## start Input rows

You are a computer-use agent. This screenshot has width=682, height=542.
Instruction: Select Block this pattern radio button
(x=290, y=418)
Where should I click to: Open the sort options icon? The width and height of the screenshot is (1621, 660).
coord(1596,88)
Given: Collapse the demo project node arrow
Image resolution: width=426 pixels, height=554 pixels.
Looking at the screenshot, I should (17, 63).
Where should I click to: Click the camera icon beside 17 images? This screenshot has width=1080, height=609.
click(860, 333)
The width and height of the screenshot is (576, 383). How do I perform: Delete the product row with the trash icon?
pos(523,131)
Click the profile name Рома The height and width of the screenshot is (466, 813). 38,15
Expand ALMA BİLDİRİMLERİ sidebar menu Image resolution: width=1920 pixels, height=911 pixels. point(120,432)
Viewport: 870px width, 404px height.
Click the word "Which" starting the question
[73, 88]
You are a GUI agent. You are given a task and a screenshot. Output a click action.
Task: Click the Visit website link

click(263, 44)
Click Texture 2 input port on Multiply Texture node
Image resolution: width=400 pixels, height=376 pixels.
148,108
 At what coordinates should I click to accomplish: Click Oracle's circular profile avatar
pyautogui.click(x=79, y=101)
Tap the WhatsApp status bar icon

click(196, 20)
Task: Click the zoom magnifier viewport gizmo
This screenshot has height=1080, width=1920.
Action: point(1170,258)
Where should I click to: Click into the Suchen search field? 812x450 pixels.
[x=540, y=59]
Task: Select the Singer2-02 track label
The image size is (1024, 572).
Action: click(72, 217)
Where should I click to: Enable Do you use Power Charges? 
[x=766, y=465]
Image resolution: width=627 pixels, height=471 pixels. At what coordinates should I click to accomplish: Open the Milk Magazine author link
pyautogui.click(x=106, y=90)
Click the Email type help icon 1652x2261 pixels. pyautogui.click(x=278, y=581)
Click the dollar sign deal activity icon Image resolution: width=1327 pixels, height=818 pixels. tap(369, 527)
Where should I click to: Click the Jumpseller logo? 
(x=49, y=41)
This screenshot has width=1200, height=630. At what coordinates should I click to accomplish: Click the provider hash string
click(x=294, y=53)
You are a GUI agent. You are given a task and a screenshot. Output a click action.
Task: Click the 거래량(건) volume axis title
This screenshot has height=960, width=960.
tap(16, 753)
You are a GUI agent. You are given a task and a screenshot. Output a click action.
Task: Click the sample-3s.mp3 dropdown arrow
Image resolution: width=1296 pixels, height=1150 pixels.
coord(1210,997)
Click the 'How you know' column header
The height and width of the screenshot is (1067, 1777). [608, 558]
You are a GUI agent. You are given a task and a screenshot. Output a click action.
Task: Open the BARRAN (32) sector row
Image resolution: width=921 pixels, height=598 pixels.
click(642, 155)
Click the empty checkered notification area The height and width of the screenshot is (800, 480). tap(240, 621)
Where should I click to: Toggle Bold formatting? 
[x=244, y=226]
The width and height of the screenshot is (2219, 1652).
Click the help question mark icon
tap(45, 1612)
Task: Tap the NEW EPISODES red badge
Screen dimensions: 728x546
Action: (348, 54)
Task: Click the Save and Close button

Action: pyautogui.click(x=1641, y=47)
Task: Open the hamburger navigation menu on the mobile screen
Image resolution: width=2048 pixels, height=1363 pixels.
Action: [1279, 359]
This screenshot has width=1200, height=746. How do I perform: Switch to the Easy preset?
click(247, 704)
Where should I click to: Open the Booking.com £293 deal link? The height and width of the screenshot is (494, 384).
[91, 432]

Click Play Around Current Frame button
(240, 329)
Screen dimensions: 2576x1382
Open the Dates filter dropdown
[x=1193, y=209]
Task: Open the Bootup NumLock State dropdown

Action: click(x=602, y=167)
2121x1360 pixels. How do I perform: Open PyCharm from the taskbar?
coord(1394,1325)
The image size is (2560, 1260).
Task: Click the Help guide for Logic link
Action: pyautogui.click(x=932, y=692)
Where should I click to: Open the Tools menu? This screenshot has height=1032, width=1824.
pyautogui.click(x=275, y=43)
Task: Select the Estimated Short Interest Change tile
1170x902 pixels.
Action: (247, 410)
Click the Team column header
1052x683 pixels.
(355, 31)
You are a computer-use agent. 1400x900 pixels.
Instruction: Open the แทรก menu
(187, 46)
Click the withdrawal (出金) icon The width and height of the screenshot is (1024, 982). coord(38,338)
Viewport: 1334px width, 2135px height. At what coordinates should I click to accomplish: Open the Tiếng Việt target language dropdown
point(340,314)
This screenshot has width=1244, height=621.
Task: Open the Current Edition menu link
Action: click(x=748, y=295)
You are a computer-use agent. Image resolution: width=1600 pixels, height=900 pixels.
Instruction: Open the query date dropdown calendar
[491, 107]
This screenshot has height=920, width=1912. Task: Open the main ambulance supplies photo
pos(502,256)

## end Input rows

Goal of the exercise: In the lines above, replace "Where should I click to" with "Where do I click to" wherever it occurs and leave everything else as is.

Result for this task:
You are a computer-use agent. This screenshot has width=682, height=542.
Instruction: Select Block this pattern radio button
(x=290, y=418)
Where do I click to: Open the sort options icon? The width and height of the screenshot is (1621, 660).
coord(1596,88)
Given: Collapse the demo project node arrow
Image resolution: width=426 pixels, height=554 pixels.
Looking at the screenshot, I should (17, 63).
Where do I click to: Click the camera icon beside 17 images? This screenshot has width=1080, height=609.
click(860, 333)
The width and height of the screenshot is (576, 383). How do I perform: Delete the product row with the trash icon?
pos(523,131)
Click the profile name Рома The height and width of the screenshot is (466, 813). 38,15
Expand ALMA BİLDİRİMLERİ sidebar menu Image resolution: width=1920 pixels, height=911 pixels. point(120,432)
Viewport: 870px width, 404px height.
Click the word "Which" starting the question
[73, 88]
You are a GUI agent. You are given a task and a screenshot. Output a click action.
Task: Click the Visit website link

click(263, 44)
Click Texture 2 input port on Multiply Texture node
Image resolution: width=400 pixels, height=376 pixels.
148,108
 At what coordinates should I click to accomplish: Click Oracle's circular profile avatar
pyautogui.click(x=79, y=101)
Tap the WhatsApp status bar icon

click(196, 20)
Task: Click the zoom magnifier viewport gizmo
This screenshot has height=1080, width=1920.
Action: point(1170,258)
Where do I click to: Click into the Suchen search field? 812x450 pixels.
[x=540, y=59]
Task: Select the Singer2-02 track label
The image size is (1024, 572).
Action: click(72, 217)
Where do I click to: Enable Do you use Power Charges? 
[x=766, y=465]
Image resolution: width=627 pixels, height=471 pixels. At what coordinates should I click to accomplish: Open the Milk Magazine author link
pyautogui.click(x=106, y=90)
Click the Email type help icon 1652x2261 pixels. pyautogui.click(x=278, y=581)
Click the dollar sign deal activity icon Image resolution: width=1327 pixels, height=818 pixels. tap(369, 527)
Where do I click to: Click the Jumpseller logo? 
(x=49, y=41)
This screenshot has width=1200, height=630. At what coordinates should I click to accomplish: Click the provider hash string
click(x=294, y=53)
You are a GUI agent. You are given a task and a screenshot. Output a click action.
Task: Click the 거래량(건) volume axis title
This screenshot has height=960, width=960.
tap(16, 753)
You are a GUI agent. You are given a task and a screenshot. Output a click action.
Task: Click the sample-3s.mp3 dropdown arrow
Image resolution: width=1296 pixels, height=1150 pixels.
coord(1210,997)
Click the 'How you know' column header
The height and width of the screenshot is (1067, 1777). [608, 558]
You are a GUI agent. You are given a task and a screenshot. Output a click action.
Task: Open the BARRAN (32) sector row
Image resolution: width=921 pixels, height=598 pixels.
click(642, 155)
Click the empty checkered notification area The height and width of the screenshot is (800, 480). tap(240, 621)
Where do I click to: Toggle Bold formatting? 
[x=244, y=226]
The width and height of the screenshot is (2219, 1652).
Click the help question mark icon
tap(45, 1612)
Task: Tap the NEW EPISODES red badge
Screen dimensions: 728x546
Action: (348, 54)
Task: Click the Save and Close button

Action: pyautogui.click(x=1641, y=47)
Task: Open the hamburger navigation menu on the mobile screen
Image resolution: width=2048 pixels, height=1363 pixels.
Action: [1279, 359]
This screenshot has width=1200, height=746. How do I perform: Switch to the Easy preset?
click(247, 704)
Where do I click to: Open the Booking.com £293 deal link? The height and width of the screenshot is (494, 384).
[91, 432]

Click Play Around Current Frame button
(240, 329)
Screen dimensions: 2576x1382
Open the Dates filter dropdown
[x=1193, y=209]
Task: Open the Bootup NumLock State dropdown

Action: click(x=602, y=167)
2121x1360 pixels. How do I perform: Open PyCharm from the taskbar?
coord(1394,1325)
The image size is (2560, 1260).
Task: Click the Help guide for Logic link
Action: pyautogui.click(x=932, y=692)
Where do I click to: Open the Tools menu? This screenshot has height=1032, width=1824.
pyautogui.click(x=275, y=43)
Task: Select the Estimated Short Interest Change tile
1170x902 pixels.
Action: (247, 410)
Click the Team column header
1052x683 pixels.
(355, 31)
You are a computer-use agent. 1400x900 pixels.
Instruction: Open the แทรก menu
(187, 46)
Click the withdrawal (出金) icon The width and height of the screenshot is (1024, 982). coord(38,338)
Viewport: 1334px width, 2135px height. At what coordinates should I click to accomplish: Open the Tiếng Việt target language dropdown
point(340,314)
This screenshot has width=1244, height=621.
Task: Open the Current Edition menu link
Action: click(x=748, y=295)
You are a computer-use agent. Image resolution: width=1600 pixels, height=900 pixels.
Instruction: Open the query date dropdown calendar
[491, 107]
This screenshot has height=920, width=1912. Task: Open the main ambulance supplies photo
pos(502,256)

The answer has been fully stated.